能力は、自身の影を媒介にして10種類の式神を操る独特な術式です。
式神にはそれぞれ強力な術式を有しており、単体での使用はもちろん、複数の式神を同時に召喚することも可能となっています。
本記事ではそんな十種影法術について詳しく解説していきます。
生得術式『十種影法術』の詳細
術式の能力
伏黒恵の生得術式である「十種影法術」は、自分の影を使って10種類の式神を操る技です。
式神の有する能力と伏黒自身が連携して敵を叩くのが、基本的な戦闘スタイルとなります。
また、式神は2〜3体同時に召喚することも可能です。
しかし、式神によっては召喚に大量の呪力を消費するので、式神の組み合わせ方によっては体力を著しく消耗させる危険性があります。
他にも、式神は完全破壊されると召喚不可能になったり、伏黒が重傷を負うと術式は解除されるなど弱点も多く見られました。
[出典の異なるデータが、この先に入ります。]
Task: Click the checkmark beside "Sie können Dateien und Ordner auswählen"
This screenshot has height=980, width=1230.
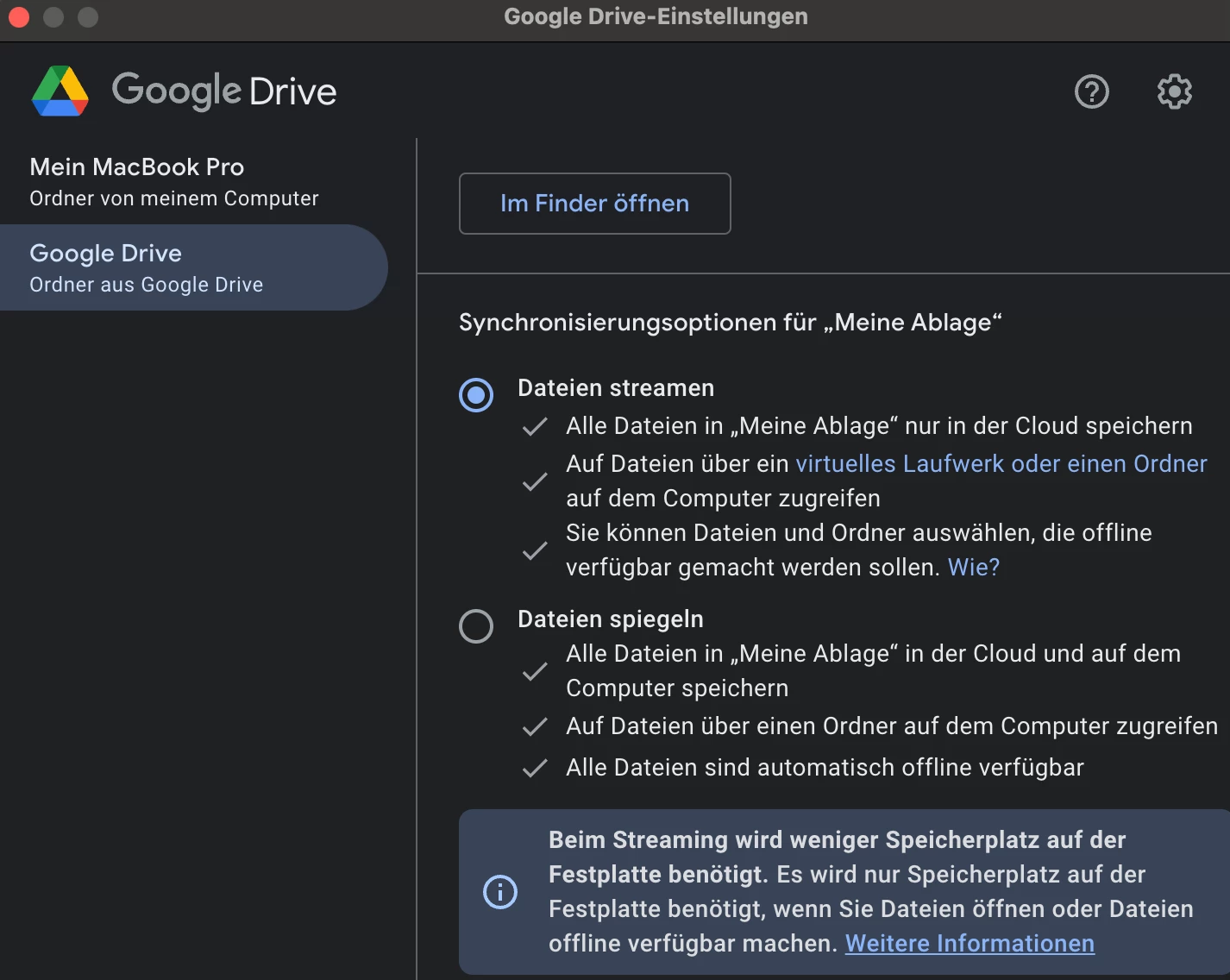Action: point(535,550)
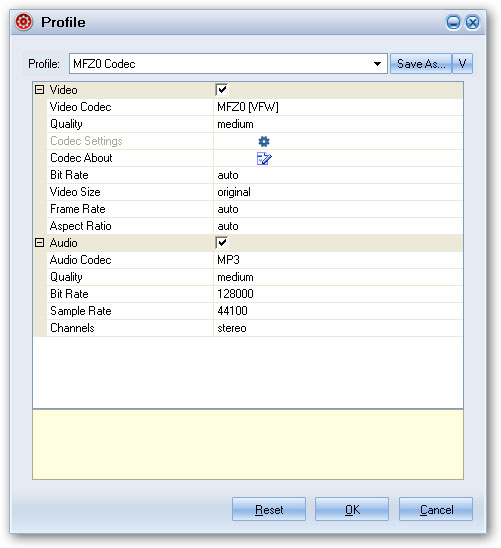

ただし、破壊された式神の能力は、残存する式神に継承されます。
術式の元ネタ
伏黒恵の「十種影法術」は、神道の神典「旧事紀」に登場する「十種神宝」がモチーフとされています。
「十種神宝」は鏡2種、剣1種、玉4種、比礼3種で構成された神聖な宝物群です。
十種神宝がモチーフとされる証拠は、召喚される式神に施されています。
例えば、玉犬の白と黒の額に刻まれた紋様は道返玉と死反玉で、これらは『先代旧事本紀』に記された十種神宝の一部です。
また、後述する魔虚羅を召喚する際の、「布瑠部由良由良」という呪文も十種神宝に関連しています。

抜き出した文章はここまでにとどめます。